Hooda Soodi, our evening’s speaker, brought us in a journey through failure and all the emotions and personal issues that people felt and lived because of a downfall. Hooda knows well this topic, as she is a successful Executive Coach. Lots of people, and let’s say all of us, one time experienced a breakdown and needed somehow an help or even a suggestion.

The secret is how we react to failure and how we regenerate from a downfall.

Minds are different and Hooda showed a scientific research that clearly demonstrate the existence of a division, a psychological difference between a fixed mindset and a growth mindset. Each type of intelligence has its own features, words and specific ways to come out (ex: when an obstacle is the subject, a fixed mindset reacts by giving up immediately, on the other side a growth mindset acts by persisting in the face of setbacks).

A growth mindset tends to have a more positive approach to failure, a “never give up” tendence which, as a result, gives a greater sense of free will and a consequent higher level of achievement.

It’s clear how a positive approach has not only beneficial effects on our psychological balance but helps to improve the reaction against a failure.

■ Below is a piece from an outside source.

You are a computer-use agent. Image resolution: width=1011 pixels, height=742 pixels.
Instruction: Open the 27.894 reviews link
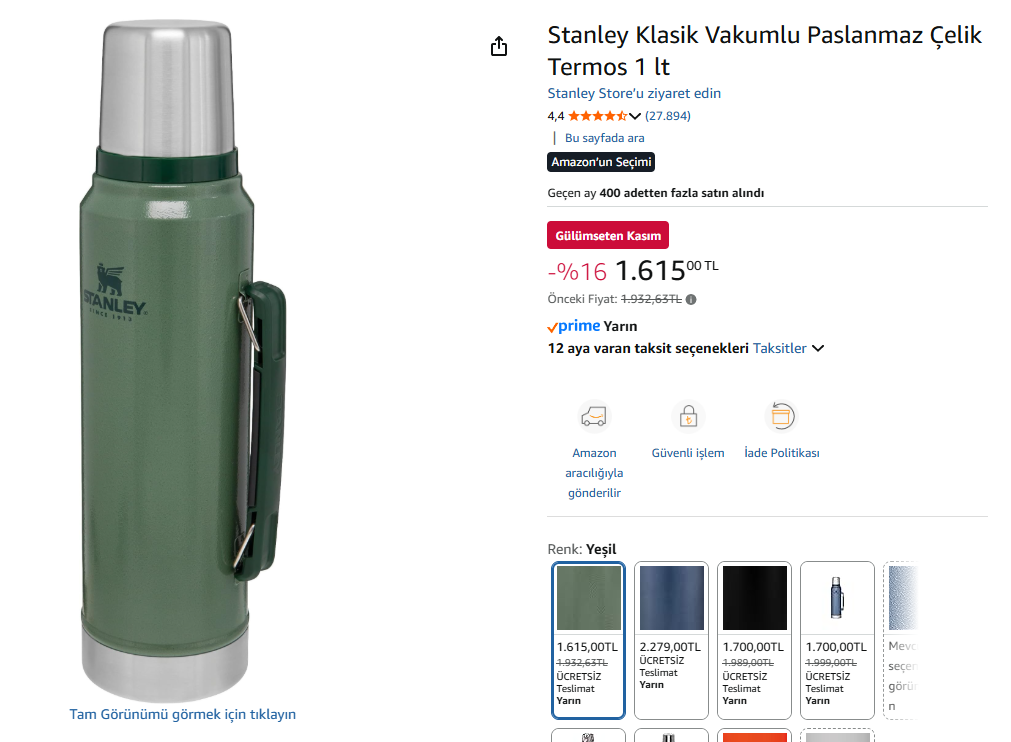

The secret to let failure impacts less (or nothing, hopefully) on your resilience is to set up a growing move, a step forward approach which instead of push you to give up, could help you to see what you are missing and, by using a different strategy and view, to realize that “there is always a B plan”. 

So, this has been the take home of the evening. 

An inspiring night that actually gave lots of suggestions and which made people realize that downfalls are, even crucial and even painful somehow, stone steps of our lives. 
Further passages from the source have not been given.